The following charts show some statistics where we’ve seen the most change over the years.

First, teams are passing more frequently:

Run Percentage of All Plays

This chart shows the dramatic effect of the rules changes in the late ’70s. And also, that the NFL probably wants more passing. Even though scoring wasn’t down and passing numbers were still very high, the NFL made a “point of emphasis” about the illegal contact rule in 2004 – ostensibly in response to the Patriot teams that were having success impeding receivers in the early ’00s. Today, teams are running only about 40-41% of the time. That’s a huge difference even from when I started working on Front Office Football. In 1998, teams ran about 44% of the time.

The next three charts show the impact of what we called the “West Coast Offense” at first, which was a specific set of plays designed by Bill Walsh, but came to mean any offense that utilized shorter slants and multiple outlets, maximizing yards after catch.

Yards Per Catch

Note that yards per catch has remained relatively consistent since the chucking rules were updated in 1994. But other related statistics show more change.

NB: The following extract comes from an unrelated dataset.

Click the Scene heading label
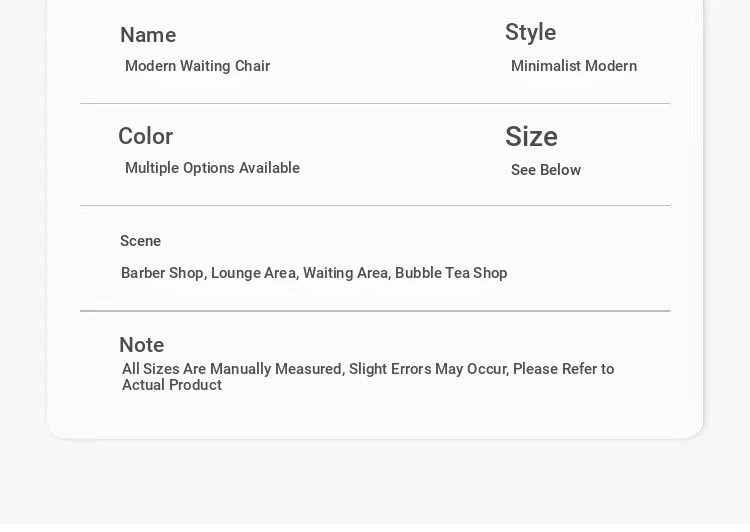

Interceptions Per Team Per Game

Even though teams are throwing a lot more, and defenses have adapted by making nickel defenses pretty much the standard personnel set, interceptions are on the decline. Part of this is the West Coast concept, and part is that demands on quarterbacks continue to increase. Turnovers cause a lot of harm.

You’d think the decrease in interceptions might mean quarterbacks throw the ball away more often. But that’s not the case.

Completion Percentage, 1953-2015, Five-Year Average

As interceptions have declined, completions have increased. Quarterbacks are a lot more accurate than in the past. Before 1994, this could be attributed to attempting less risky passes. But, again, yards per catch is relatively constant the last 20 years. Going back to when I started this in 1998, completion percentage was 57%. Today, it’s touching 62%. This with more passing than ever before.

Have quarterbacks become too good at what they do? Or is offensive game-planning further ahead of defensive game-planning than at any time in the past?

Total Yards Per Team Per Game

Total offense and scoring were relatively consistent for a long time after the Steel Curtain changes. However, in the last 8-10 years, offense is climbing fairly steadily at a rate we haven’t seen since the late ’70s.

It’s nothing you see in the running game. That’s increased a little, but not all that much when you think of how much less teams are running these days. Sack percentages haven’t changed much over the years. Defensive players are better at beating linemen, but quarterbacks get the ball out faster.

Sacks Per Team Per Game

However, passing is much more effective:

Yards Per Pass Play, Including Sacks

The increases over the last 8-10 years are perhaps most evident here. It doesn’t look as dramatic as some of the other charts, but the jump in the five-year average from 5.5 to 5.9 yards per play, combined with the increased completion percentage, means it’s a lot easier to keep the chains moving with your passing game.

Because of this, passing records will fall on a more regular basis. And maybe they’ll lose some meaning. I’m not sure this is good for the NFL.

In the past, the NFL has reacted more to defensive success than to offensive success. The philosophy is that people love the passing game, and fans get frustrated when receivers are mugged. But I think scoring has increased in the last five years to a point where the game is starting to feel a little different.

What would I do if I were running the rules committee? Probably two things. First, I would get rid of those new gloves that act like stickum without being sticky. I don’t think that adds up to a huge number of catches, but some of the catches we’re seeing seem like they belong more in an action movie than the NFL. And second, I would make a “point of emphasis” on blocking before a receiver catches the ball. Some of the pick plays and wide receiver screens we’re seeing today are almost impossible to defend.

Would these changes revert offenses to where they were ten years ago, or are quarterbacks just too good these days and increased offense is inevitable?